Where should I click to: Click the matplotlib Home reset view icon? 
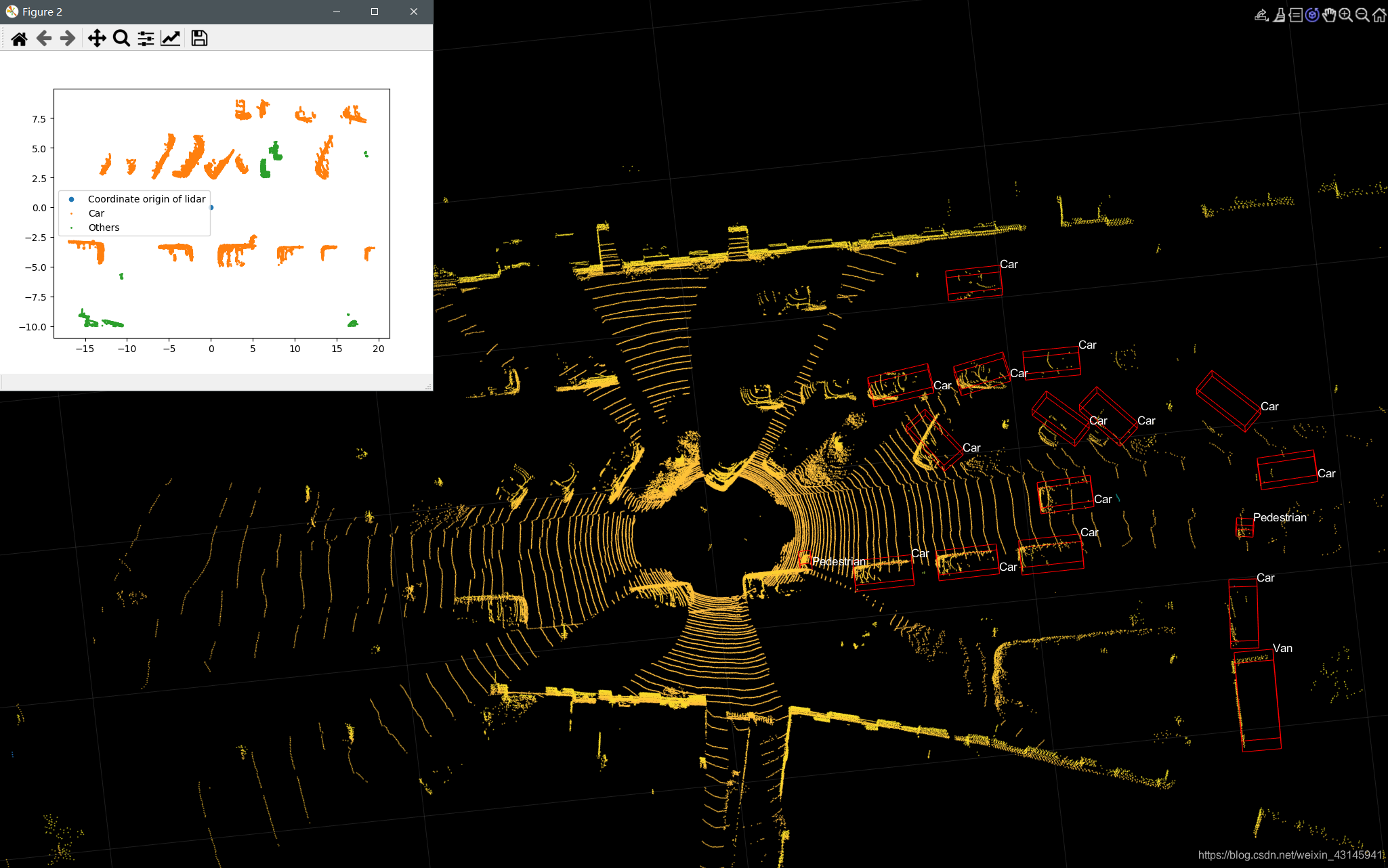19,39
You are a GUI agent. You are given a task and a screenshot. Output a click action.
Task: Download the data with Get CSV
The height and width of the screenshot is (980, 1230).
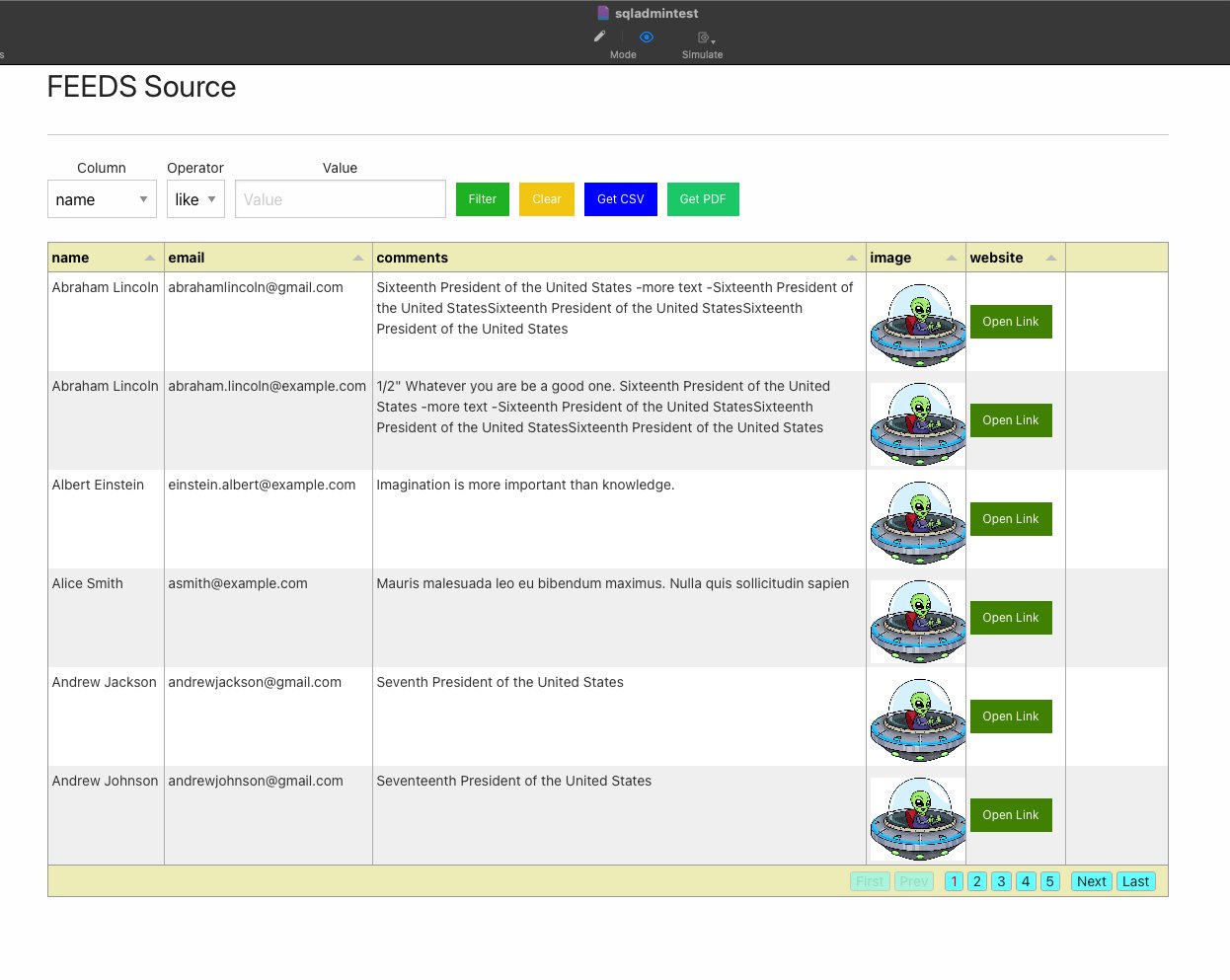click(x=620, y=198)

--

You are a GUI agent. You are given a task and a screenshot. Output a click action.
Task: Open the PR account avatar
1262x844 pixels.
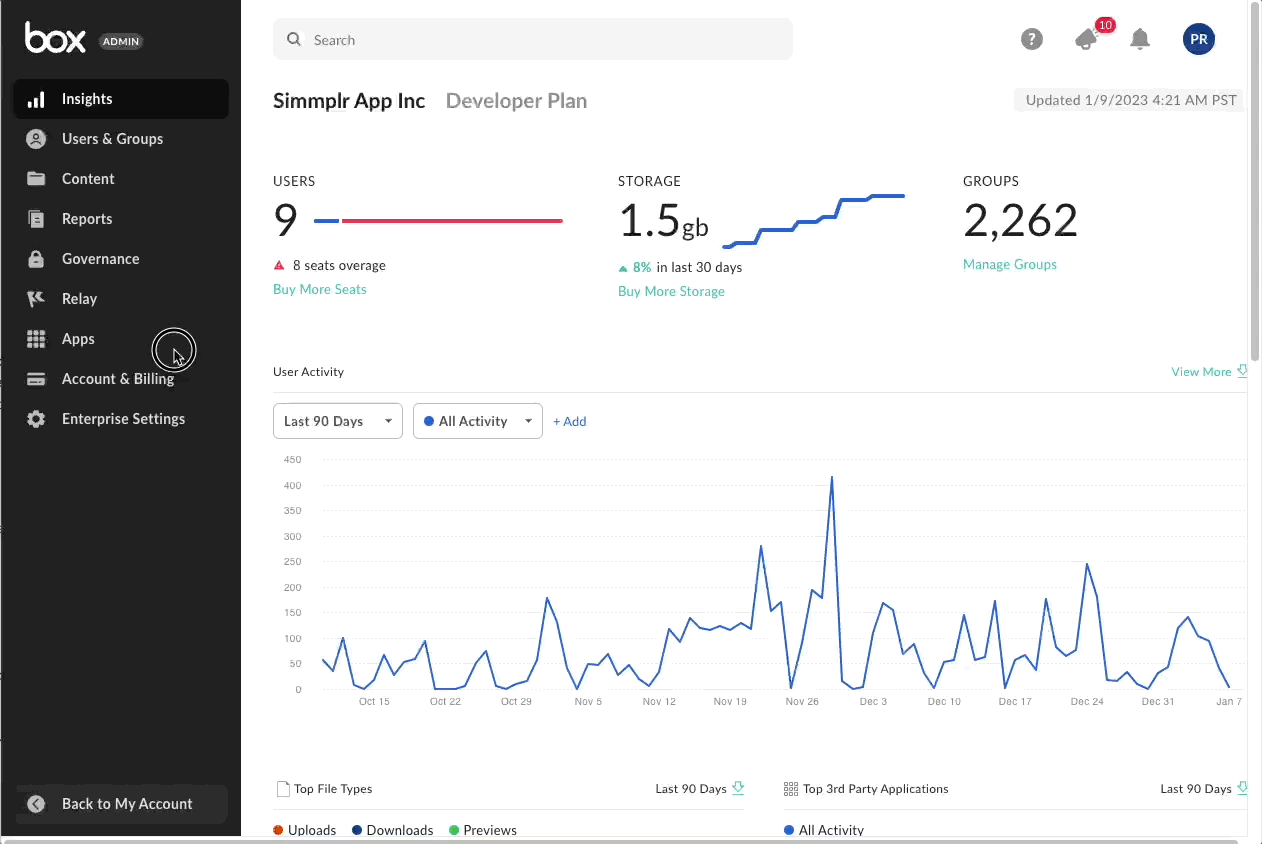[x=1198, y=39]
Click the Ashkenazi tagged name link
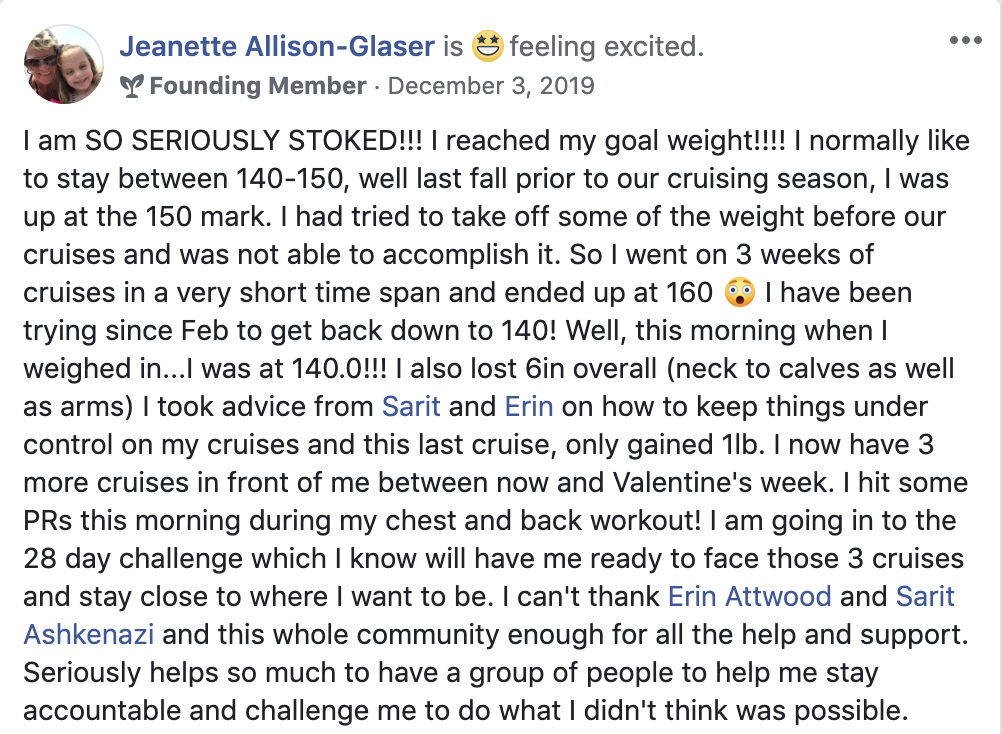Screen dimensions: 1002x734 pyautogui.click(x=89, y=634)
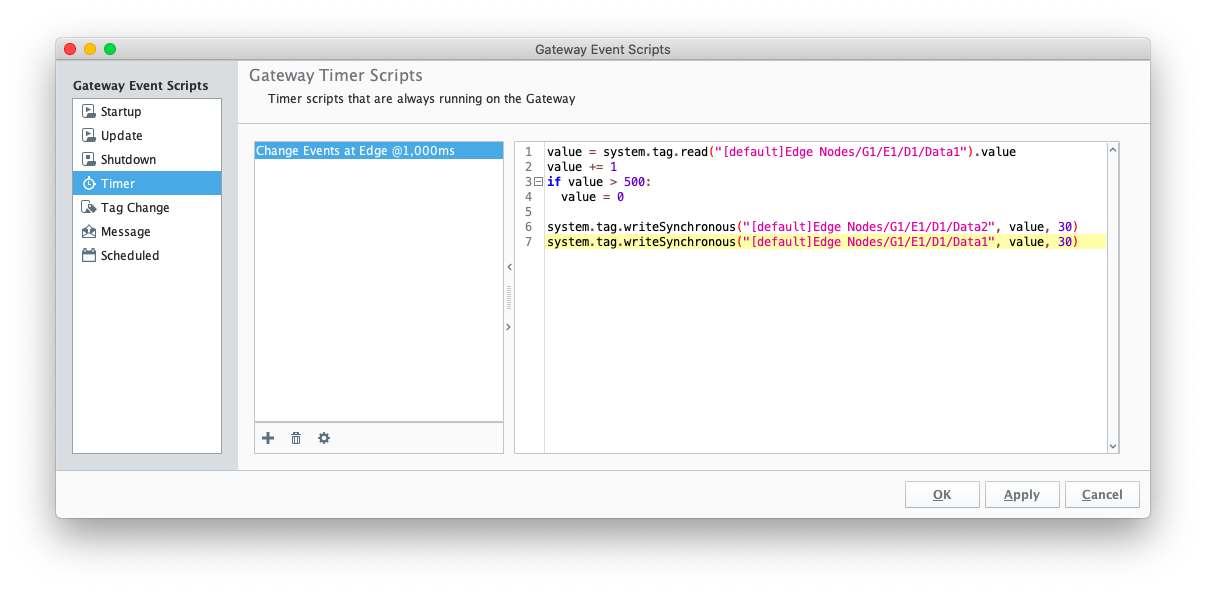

---

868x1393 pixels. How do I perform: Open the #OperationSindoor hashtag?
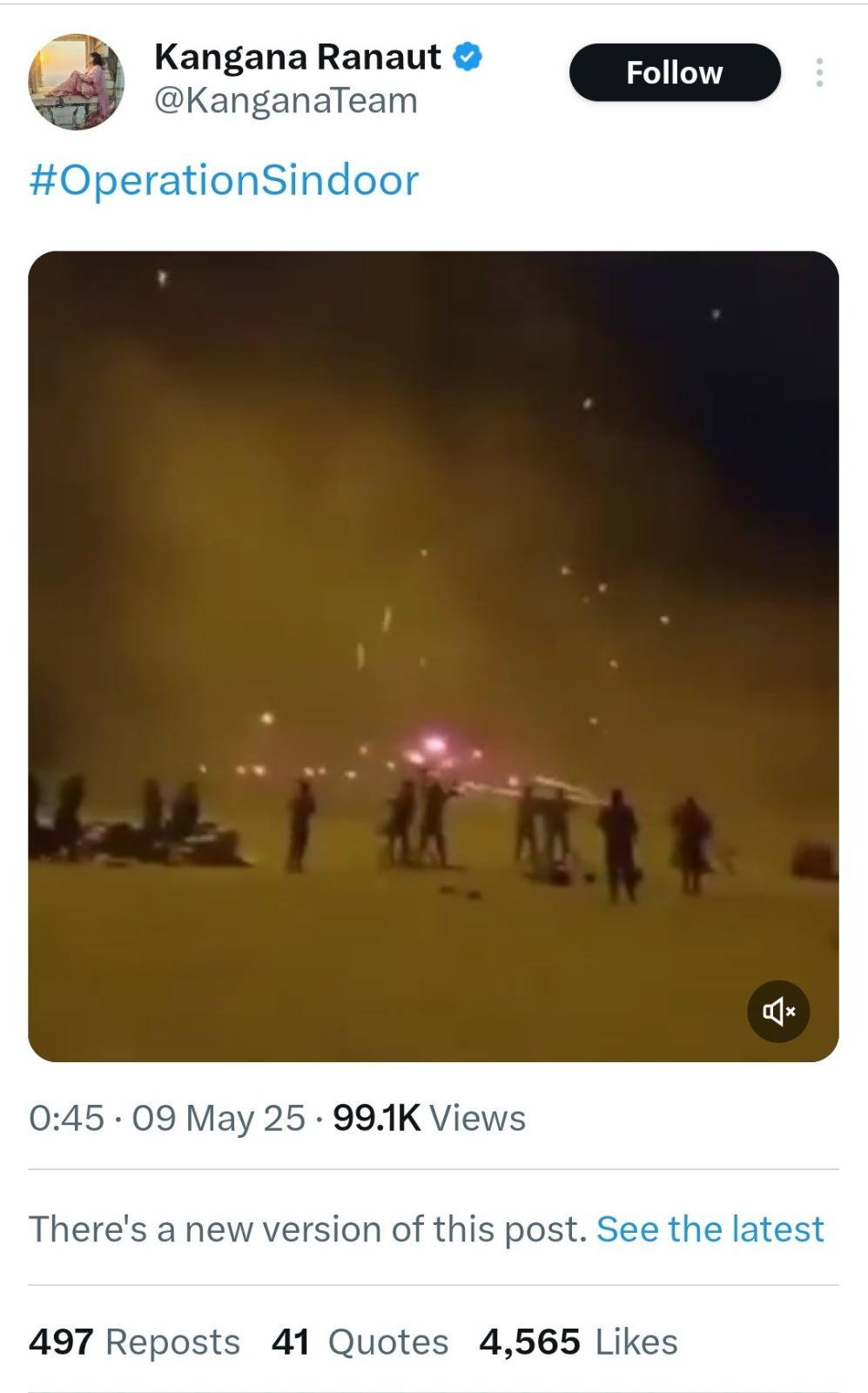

Your goal »
Please give back, word for word, the lines starting with the one containing "Where should I" and going on through the one containing "click(x=620, y=198)", both included. Leave the pictures out.

Written answer »
Where should I click to: Click the matplotlib Home reset view icon? 
19,39
You are a GUI agent. You are given a task and a screenshot. Output a click action.
Task: Download the data with Get CSV
The height and width of the screenshot is (980, 1230).
click(x=620, y=198)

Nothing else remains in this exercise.